David Worthington's Does .NET With LINQ Beat Java? Software Development Times article of January 30, 2008 has a snappy head but the article's deck, "Framework's data query capabilities give it an edge, experts claim," appears to be disputed by at least one "expert," namely Jonathan Bruce of DataDirect Technologies (see below.)
Worthington quotes Jonathan as saying:
DataDirect’s Bruce acknowledged that from a productivity point of view, LINQ combined with its tooling gives .NET shops a productivity advantage that the Java community cannot match. He credits Microsoft’s ability to “package [productivity patterns and tooling] all up into something useful."
That said, he noted that LINQ is an unproven technology that is new to the market and said that he could not imagine anyone making corporate bets on LINQ just yet. “On the Java side, data access is rounded and stable. As a technology officer, it is an easier bet to make [on] what will reduce risks from a data perspective,” he explained. [Emphasis added.]
If Bruce "could not imagine anyone making corporate bets on LINQ just yet," why has DataDirect announced their intention to provide EntityClient-enabled ADO.NET data providers for the Entity Framework? Java's "rounded and stable" data access sounds to me like an apologia for the status quo (a.k.a. JDBC).
Apparently, Bruce isn't aware of LINQ to Objects, LINQ to XML, and the widening variety of current third-party LINQ implemetations and upcoming Microsoft versions:
Another example is XQuery, a language designed to query XML data. XQuery, he said, does a better job with data from many venues because of XML’s flexibility. By contrast, he claimed, the current implementation of LINQ is very targeted to what the developer is querying and the ability to “mash up data sources” has not been delivered yet, Bruce explained.
One of LINQ's strong points is it's "ability to 'mash up data sources'." Jon Udell's LINQ 101 post of September 28, 2005 demonstrated a three-way join between an XML data source and two CLR objects with the PDC 2005's LINQ preview. You can now join generic sequences from sets of in-memory objects (LINQ to Objects), XML documents, relational databases (LINQ to SQL and LINQ to Databases), and other domains with LINQ to SharePoint, LINQ to ActiveDirectory, LINQ to Amazon, and LINQ to Streams. If this capability for joining IEnumerable<T> sequences doesn't enable mashups, I don't know what does.
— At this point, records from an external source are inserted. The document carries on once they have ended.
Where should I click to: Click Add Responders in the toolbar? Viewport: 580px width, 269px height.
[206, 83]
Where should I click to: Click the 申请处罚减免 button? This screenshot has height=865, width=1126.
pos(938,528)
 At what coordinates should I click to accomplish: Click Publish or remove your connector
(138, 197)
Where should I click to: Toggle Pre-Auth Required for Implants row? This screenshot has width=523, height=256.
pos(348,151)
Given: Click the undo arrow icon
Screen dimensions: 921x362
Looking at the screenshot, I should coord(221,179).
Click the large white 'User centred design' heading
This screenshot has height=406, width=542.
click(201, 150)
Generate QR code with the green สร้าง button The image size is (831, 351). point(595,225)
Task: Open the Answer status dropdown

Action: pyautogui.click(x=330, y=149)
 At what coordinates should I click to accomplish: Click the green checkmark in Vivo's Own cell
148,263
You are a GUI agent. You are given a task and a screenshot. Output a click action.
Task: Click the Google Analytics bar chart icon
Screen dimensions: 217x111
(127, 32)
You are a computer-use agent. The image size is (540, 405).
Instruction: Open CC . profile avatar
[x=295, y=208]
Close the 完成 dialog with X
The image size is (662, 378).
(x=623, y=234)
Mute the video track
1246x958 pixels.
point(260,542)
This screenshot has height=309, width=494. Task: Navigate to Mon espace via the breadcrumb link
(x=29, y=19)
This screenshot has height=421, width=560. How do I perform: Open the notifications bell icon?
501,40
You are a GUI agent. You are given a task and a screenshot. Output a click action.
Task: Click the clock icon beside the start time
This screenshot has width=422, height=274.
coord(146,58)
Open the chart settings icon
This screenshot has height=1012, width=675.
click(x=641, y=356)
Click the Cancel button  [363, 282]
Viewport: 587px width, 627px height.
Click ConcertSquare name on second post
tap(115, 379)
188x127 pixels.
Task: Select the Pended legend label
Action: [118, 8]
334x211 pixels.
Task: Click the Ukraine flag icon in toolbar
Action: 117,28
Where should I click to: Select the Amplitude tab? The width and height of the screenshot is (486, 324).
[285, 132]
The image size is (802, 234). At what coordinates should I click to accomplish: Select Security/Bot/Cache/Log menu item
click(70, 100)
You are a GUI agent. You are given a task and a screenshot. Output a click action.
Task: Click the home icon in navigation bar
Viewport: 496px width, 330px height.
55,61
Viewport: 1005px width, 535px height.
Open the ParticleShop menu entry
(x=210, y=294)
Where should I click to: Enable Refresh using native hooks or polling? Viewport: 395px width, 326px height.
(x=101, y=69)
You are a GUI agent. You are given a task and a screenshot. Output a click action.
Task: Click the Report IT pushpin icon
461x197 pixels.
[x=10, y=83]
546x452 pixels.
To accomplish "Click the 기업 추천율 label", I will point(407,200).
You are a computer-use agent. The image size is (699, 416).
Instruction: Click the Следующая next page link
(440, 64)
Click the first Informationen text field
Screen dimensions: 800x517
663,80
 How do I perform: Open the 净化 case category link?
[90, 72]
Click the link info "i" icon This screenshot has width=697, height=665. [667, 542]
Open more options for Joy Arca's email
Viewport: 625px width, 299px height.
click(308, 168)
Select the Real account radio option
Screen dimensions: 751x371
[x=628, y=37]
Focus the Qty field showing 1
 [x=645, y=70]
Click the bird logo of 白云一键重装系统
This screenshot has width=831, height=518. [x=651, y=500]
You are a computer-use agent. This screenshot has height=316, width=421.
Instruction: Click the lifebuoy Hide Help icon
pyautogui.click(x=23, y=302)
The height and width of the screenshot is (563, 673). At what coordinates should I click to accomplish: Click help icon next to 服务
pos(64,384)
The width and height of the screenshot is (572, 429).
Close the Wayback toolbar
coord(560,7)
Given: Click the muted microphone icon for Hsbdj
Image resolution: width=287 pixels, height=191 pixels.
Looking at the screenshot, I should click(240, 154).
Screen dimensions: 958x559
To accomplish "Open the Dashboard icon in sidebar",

I find LINQ to XML to be a much more approachable and practical method for querying and composing XML Infosets than XQuery and/or XSLT. It's interesting that Microsoft is working on LINQ to Stored XML to supplement or replace its pre-XQuery 1.0 implementation for the SQL Server 2005+ xml data type.
Note: I have some questions about Bruce's prognostications in the "Jonathan Bruce's Data Services and LINQ Crystal Ball Appears a Bit Cloudy" topic of LINQ and Entity Framework Posts for 1/28/2008+.